Fan-Out / Fan-In
Fan-out: distribute work to multiple workers concurrently. Fan-in: merge their results back into a single stream. The two together parallelise the middle of a pipeline. Standard shape: one input, N workers each doing the same transformation, one output combining results.
Diagram
What it is
Fan-out: hand work out to N concurrent workers. Fan-in: merge their results back into a single stream (see diagram above).
The key property: workers are interchangeable. Any worker can take the next item; nobody owns specific data. Fast workers grab more items than slow ones (automatic load balancing).
This is the parallelisation pattern for the middle of a pipeline. It comes up everywhere: web crawlers (one URL queue, N fetchers), batch processing (one input list, N processors), HTTP fan-out to backends (one request, N parallel calls, one merged response).
Why fan-out works
Three properties combine. First, the worker is the thing being parallelised, not the data. Adding more workers raises throughput up to whatever bottleneck is downstream. Second, the work is independent: workers don't talk to each other. Third, work-stealing happens automatically when workers share an input queue: fast workers grab more items.
The result: parallelism scales by changing one number (the worker count) without changing the structure of the code.
Why bound it
The naive impulse: "more workers is always better". Wrong. Each worker uses memory, threads/goroutines, file descriptors. Each worker hits the downstream. Unbounded workers can:
- Exhaust file descriptors and trigger "too many open files".
- Overwhelm the downstream and turn its slow into the caller's slow.
- Burn CPU on context switching with no real throughput gain.
Pick a worker count and stick to it. For CPU-bound work, that is core count. For I/O-bound work, somewhere between 10 and 1000 depending on what the downstream can take.
Order preservation
Fan-out loses order. Workers run concurrently; whichever finishes first writes its result first. If the consumer needs results in input order, add explicit sequence numbers and re-sort downstream.
There are alternatives:
- Per-key partitioning.
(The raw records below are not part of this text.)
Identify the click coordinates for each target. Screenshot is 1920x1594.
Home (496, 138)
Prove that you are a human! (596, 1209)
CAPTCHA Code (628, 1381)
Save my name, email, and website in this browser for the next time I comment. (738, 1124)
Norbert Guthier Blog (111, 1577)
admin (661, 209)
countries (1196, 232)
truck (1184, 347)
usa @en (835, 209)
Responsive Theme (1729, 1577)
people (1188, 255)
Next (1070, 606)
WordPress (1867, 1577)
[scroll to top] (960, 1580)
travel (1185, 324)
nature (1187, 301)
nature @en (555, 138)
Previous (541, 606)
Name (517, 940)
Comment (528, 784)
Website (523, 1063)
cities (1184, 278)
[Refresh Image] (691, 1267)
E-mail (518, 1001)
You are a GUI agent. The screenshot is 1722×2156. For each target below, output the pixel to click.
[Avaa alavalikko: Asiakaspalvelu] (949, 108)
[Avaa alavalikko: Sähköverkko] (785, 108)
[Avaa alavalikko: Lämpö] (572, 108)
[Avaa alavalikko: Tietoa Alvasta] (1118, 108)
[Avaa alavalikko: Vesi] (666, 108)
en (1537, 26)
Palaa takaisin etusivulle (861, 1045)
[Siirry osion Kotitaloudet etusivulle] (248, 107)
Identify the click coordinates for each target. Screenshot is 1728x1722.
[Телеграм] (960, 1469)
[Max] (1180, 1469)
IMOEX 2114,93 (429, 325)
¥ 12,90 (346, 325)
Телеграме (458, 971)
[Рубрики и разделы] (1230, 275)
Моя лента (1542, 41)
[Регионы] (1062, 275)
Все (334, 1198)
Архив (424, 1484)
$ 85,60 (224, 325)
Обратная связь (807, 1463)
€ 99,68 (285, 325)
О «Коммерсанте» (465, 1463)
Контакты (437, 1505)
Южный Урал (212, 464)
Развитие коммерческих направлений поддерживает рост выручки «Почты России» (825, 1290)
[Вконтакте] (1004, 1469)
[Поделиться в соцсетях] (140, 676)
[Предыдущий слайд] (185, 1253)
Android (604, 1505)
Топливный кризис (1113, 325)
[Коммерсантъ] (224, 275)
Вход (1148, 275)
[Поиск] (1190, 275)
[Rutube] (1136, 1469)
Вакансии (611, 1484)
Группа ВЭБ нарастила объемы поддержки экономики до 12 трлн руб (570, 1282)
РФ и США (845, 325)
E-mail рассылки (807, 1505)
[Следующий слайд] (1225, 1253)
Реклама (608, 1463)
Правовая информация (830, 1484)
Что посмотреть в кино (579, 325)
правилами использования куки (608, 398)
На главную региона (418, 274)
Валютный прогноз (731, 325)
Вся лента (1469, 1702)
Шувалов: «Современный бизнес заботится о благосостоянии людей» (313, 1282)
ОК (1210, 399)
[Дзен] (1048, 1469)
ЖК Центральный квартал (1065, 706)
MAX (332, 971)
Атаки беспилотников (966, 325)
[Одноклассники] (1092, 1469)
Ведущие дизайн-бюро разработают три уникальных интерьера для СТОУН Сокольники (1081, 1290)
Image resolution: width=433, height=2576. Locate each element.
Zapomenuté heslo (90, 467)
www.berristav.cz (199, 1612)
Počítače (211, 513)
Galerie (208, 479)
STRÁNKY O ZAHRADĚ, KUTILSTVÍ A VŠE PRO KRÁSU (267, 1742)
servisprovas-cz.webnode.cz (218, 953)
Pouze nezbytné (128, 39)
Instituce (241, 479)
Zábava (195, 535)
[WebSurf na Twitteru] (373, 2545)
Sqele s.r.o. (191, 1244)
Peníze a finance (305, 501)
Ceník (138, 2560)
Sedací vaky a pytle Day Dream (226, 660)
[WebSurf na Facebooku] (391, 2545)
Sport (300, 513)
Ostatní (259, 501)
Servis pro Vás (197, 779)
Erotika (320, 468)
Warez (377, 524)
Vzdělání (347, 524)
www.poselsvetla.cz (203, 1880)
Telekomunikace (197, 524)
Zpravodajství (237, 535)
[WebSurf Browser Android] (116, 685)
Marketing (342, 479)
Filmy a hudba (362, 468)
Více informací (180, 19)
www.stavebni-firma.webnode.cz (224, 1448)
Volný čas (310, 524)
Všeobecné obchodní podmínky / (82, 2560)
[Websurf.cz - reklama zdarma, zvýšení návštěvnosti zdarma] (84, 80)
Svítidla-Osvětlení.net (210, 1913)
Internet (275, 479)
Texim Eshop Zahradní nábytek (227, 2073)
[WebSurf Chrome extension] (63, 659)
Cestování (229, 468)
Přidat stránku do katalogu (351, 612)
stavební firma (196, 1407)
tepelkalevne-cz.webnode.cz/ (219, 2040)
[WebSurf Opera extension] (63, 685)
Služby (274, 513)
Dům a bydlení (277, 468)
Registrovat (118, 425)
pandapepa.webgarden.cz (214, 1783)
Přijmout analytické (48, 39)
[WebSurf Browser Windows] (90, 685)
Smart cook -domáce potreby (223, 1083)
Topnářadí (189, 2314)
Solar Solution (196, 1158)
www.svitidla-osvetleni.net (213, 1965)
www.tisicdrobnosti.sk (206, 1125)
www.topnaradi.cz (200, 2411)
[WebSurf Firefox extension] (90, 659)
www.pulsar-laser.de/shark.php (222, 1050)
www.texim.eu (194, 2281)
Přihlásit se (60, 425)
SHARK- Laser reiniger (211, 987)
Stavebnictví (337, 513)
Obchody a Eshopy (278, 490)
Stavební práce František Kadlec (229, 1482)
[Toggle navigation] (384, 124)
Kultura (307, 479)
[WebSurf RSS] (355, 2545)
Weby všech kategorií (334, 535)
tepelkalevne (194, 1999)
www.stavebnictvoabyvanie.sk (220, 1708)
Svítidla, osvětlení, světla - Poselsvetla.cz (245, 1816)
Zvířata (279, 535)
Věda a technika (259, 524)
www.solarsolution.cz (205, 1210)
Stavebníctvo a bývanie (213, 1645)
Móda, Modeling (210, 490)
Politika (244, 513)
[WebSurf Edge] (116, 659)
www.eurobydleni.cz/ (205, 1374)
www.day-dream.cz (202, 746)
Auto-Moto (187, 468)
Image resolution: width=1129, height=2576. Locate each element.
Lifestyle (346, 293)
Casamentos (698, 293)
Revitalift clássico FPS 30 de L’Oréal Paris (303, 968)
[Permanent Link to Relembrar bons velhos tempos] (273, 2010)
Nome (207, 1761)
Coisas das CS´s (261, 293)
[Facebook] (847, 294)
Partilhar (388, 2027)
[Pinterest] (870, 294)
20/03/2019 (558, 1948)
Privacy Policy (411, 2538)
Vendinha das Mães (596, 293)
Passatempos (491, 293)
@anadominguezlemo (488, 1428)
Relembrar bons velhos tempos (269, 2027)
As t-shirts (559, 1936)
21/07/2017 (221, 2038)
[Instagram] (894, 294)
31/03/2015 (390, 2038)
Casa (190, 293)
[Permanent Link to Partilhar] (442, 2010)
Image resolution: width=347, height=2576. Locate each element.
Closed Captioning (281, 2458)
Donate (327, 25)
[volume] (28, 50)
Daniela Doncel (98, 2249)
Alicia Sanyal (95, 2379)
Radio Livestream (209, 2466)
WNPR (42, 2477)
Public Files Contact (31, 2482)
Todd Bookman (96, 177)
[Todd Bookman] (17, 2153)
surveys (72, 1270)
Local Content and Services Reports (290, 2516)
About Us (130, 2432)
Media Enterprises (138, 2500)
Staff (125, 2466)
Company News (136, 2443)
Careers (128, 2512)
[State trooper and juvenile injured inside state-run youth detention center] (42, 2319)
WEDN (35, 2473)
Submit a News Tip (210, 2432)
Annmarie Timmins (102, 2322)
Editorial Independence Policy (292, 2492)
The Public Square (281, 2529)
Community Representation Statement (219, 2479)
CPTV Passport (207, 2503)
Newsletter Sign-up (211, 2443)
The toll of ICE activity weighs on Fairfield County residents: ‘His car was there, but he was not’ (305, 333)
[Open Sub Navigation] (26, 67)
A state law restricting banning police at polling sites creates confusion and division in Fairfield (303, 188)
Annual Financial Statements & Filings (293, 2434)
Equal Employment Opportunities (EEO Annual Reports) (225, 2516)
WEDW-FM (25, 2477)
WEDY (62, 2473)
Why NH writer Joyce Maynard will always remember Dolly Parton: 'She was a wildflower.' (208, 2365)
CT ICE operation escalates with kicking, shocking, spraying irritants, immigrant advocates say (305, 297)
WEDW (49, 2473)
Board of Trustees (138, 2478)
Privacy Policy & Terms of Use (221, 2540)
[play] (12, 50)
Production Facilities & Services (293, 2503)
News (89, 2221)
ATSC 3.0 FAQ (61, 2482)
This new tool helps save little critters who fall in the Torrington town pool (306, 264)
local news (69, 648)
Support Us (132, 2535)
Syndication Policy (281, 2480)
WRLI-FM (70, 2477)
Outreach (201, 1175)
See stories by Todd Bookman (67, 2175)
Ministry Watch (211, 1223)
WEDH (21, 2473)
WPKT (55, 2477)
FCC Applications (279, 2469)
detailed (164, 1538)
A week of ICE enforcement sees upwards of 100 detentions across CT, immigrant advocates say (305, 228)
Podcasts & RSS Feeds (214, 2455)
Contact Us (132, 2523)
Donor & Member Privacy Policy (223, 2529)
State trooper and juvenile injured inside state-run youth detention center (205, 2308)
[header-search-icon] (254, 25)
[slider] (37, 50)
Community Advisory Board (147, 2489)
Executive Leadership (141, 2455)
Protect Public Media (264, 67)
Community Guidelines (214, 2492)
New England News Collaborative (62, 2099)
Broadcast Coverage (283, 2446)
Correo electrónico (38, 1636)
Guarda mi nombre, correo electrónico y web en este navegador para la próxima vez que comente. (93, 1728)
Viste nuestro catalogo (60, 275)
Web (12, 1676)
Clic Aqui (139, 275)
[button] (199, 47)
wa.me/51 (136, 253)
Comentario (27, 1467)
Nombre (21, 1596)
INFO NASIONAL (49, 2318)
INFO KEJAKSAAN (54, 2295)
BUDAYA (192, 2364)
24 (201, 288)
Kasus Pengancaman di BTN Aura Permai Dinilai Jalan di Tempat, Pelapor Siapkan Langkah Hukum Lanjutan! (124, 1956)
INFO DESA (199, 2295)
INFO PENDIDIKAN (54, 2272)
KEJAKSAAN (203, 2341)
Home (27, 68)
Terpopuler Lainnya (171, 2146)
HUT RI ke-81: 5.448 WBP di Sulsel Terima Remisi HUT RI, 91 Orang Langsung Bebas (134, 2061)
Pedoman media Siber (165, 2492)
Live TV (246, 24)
Hash each input by some key; route to one of N workers based on the hash. Within a key, order is preserved. Used for partitioned event streams (Kafka).
- Min-heap consumer. Consumer holds a min-heap, only emits the next sequence number when it arrives. Streaming preservation, but the heap can grow if one worker is slow.
- Drop the requirement. Often the downstream does not actually care about order. Confirm before adding complexity.
Errors
Two strategies.
Cancel on first error. Shared context. First worker that hits an error cancels the rest, fan-in surfaces the error to the caller. Right when any one failure invalidates the result (transactional fan-out: load all parts of an order page; if any fails, fail the page).
Collect errors and continue. Each worker reports its outcome (success or error). Fan-in returns a list of results, some good, some bad. Caller decides. Right for batch processing where partial success is acceptable.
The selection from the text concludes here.